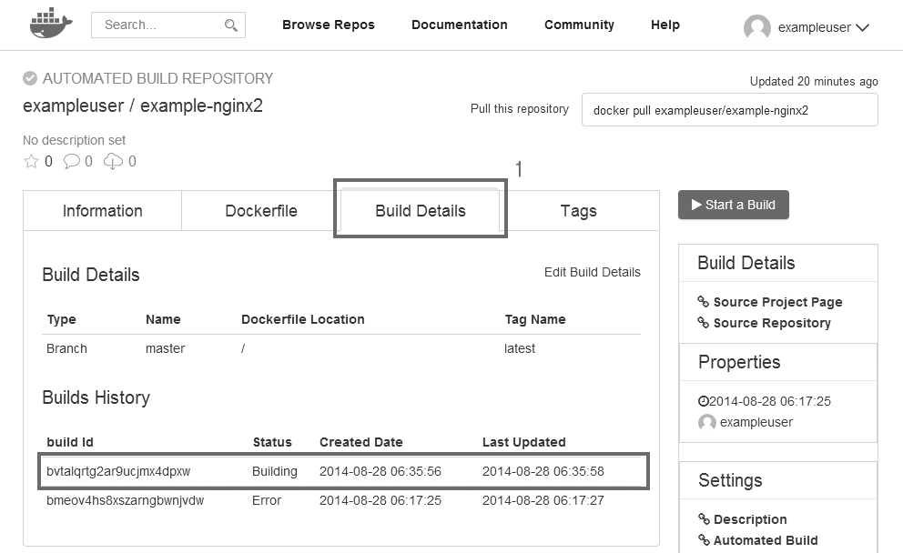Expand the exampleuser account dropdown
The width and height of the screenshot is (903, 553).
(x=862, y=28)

---

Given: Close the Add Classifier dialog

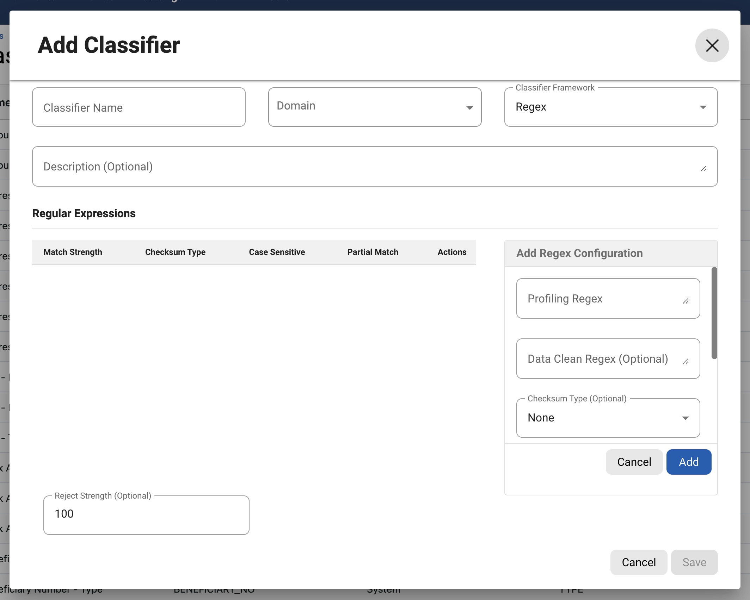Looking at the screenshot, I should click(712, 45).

--

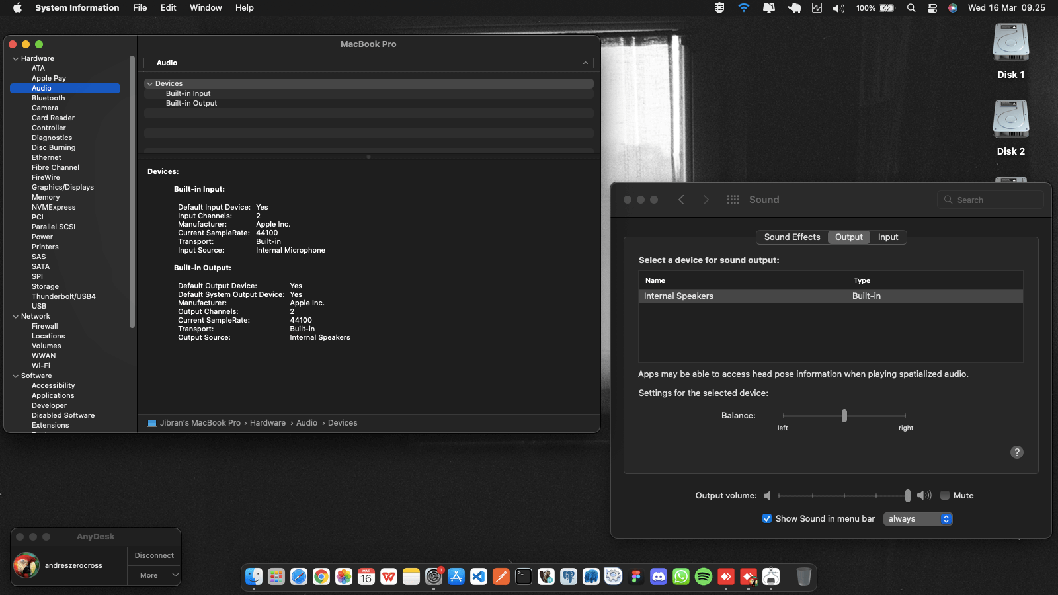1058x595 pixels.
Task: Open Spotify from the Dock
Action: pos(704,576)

Task to carry out
Echo the material from the line containing "Expand the exampleuser account dropdown" through the line containing "(x=862, y=28)", both included, without the pictures.

Result of the task
Expand the exampleuser account dropdown
The width and height of the screenshot is (903, 553).
(x=862, y=28)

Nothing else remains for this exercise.